> _Required action_: Where the lines below hold images, skip those and copy every word exactly.

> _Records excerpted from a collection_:
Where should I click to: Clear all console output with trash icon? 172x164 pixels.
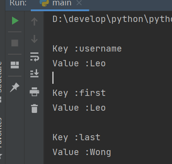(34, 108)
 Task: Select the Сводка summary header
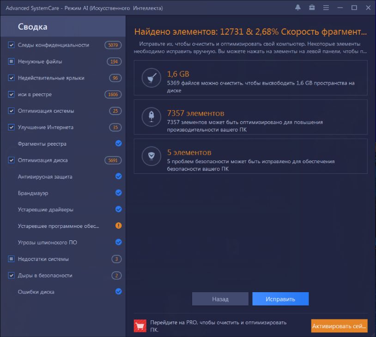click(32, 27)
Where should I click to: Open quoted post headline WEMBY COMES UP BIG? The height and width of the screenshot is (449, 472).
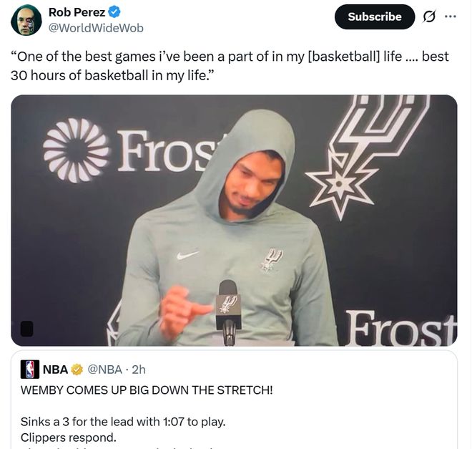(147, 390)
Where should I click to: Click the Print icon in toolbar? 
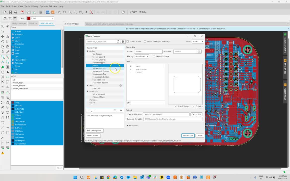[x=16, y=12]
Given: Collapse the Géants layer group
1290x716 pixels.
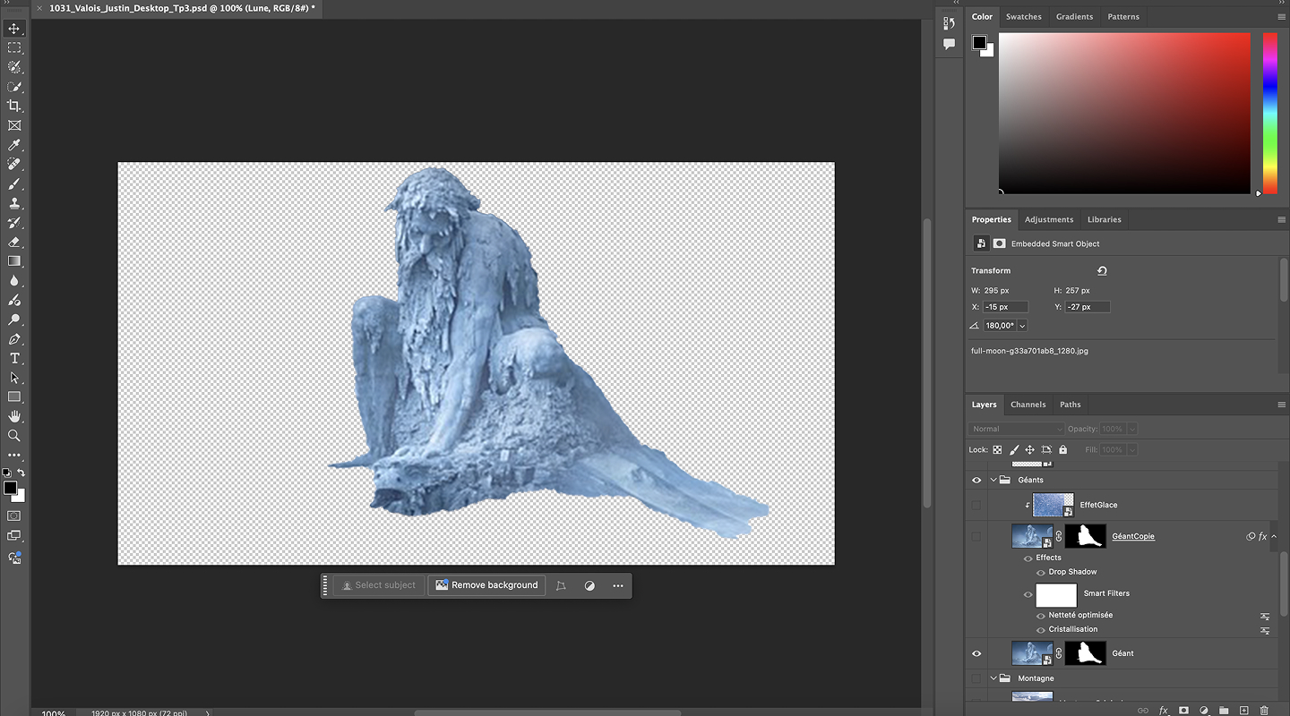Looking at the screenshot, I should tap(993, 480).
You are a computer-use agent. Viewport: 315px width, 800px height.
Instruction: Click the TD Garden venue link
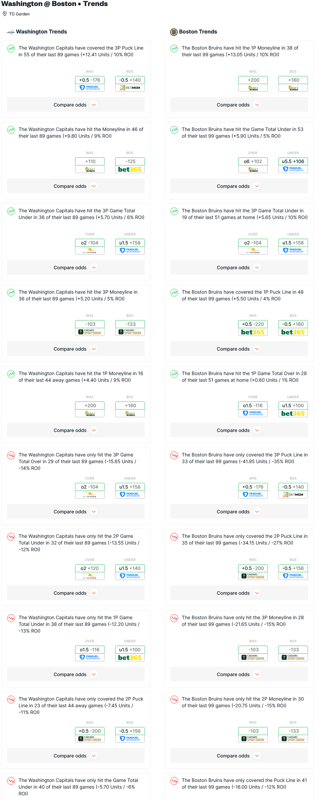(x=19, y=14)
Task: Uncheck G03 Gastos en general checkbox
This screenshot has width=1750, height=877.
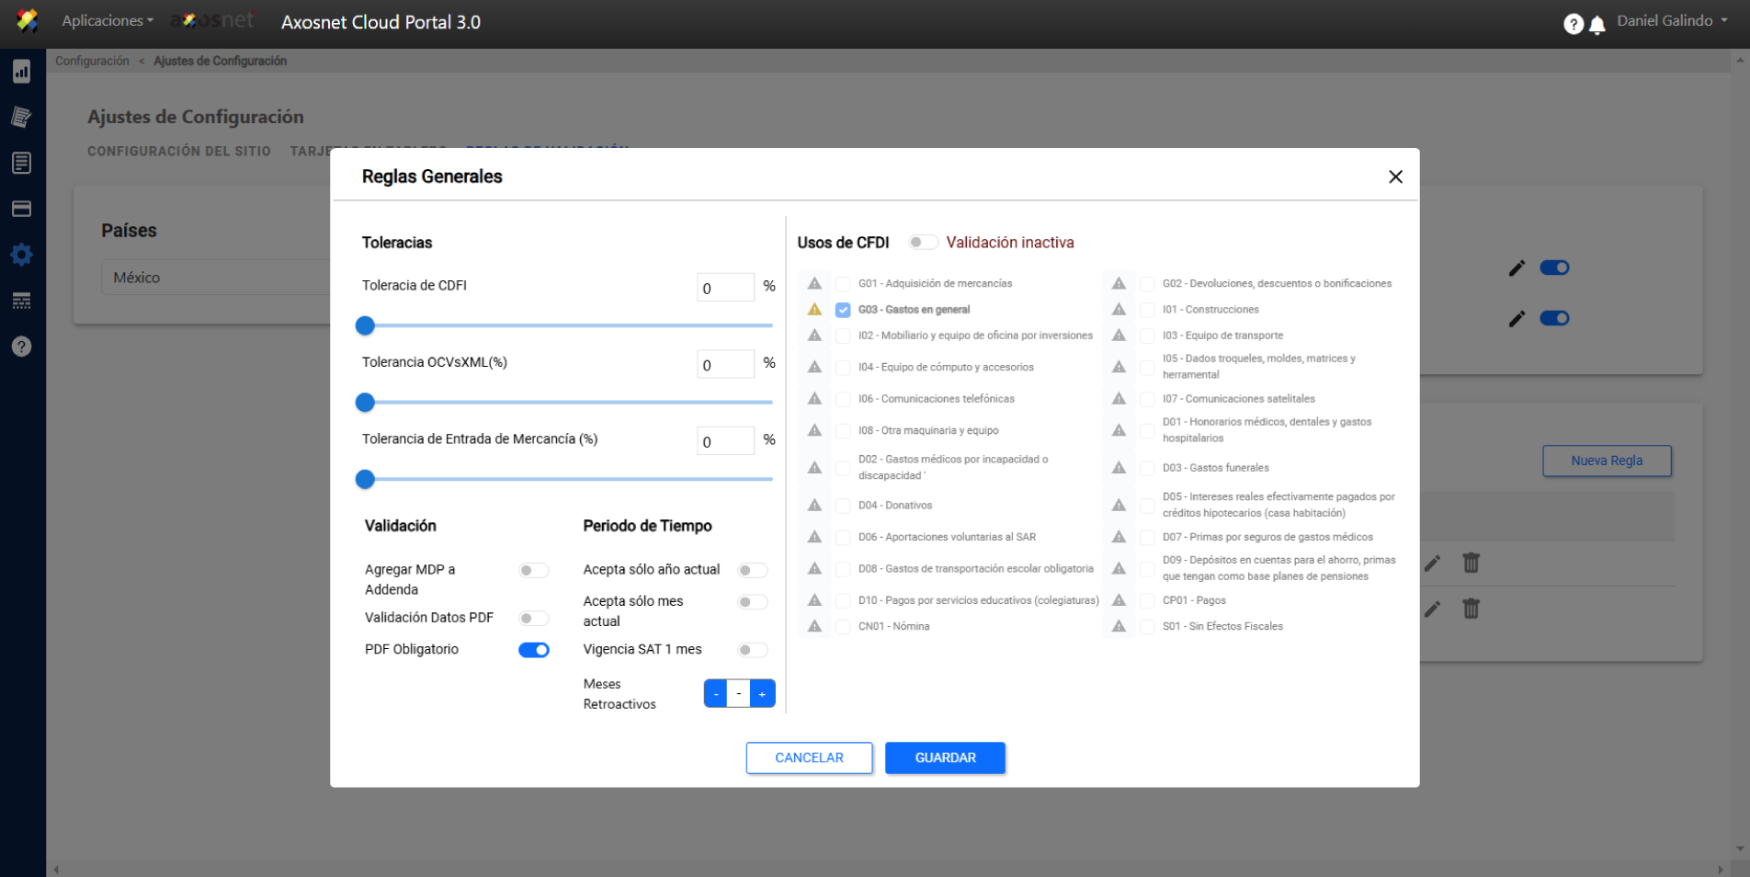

> _Response area_:
Where should I click to: Clear all console output with trash icon? 172x164 pixels.
(34, 108)
 Task: Select the Сводка summary header
click(32, 27)
Where should I click to: Open quoted post headline WEMBY COMES UP BIG? The height and width of the screenshot is (449, 472).
(147, 390)
Where should I click to: Click the Print icon in toolbar? 
[x=16, y=12]
Given: Collapse the Géants layer group
1290x716 pixels.
Looking at the screenshot, I should tap(993, 480).
You are a computer-use agent. Viewport: 315px width, 800px height.
Instruction: Click the TD Garden venue link
(x=19, y=14)
Task: Uncheck G03 Gastos en general checkbox
This screenshot has width=1750, height=877.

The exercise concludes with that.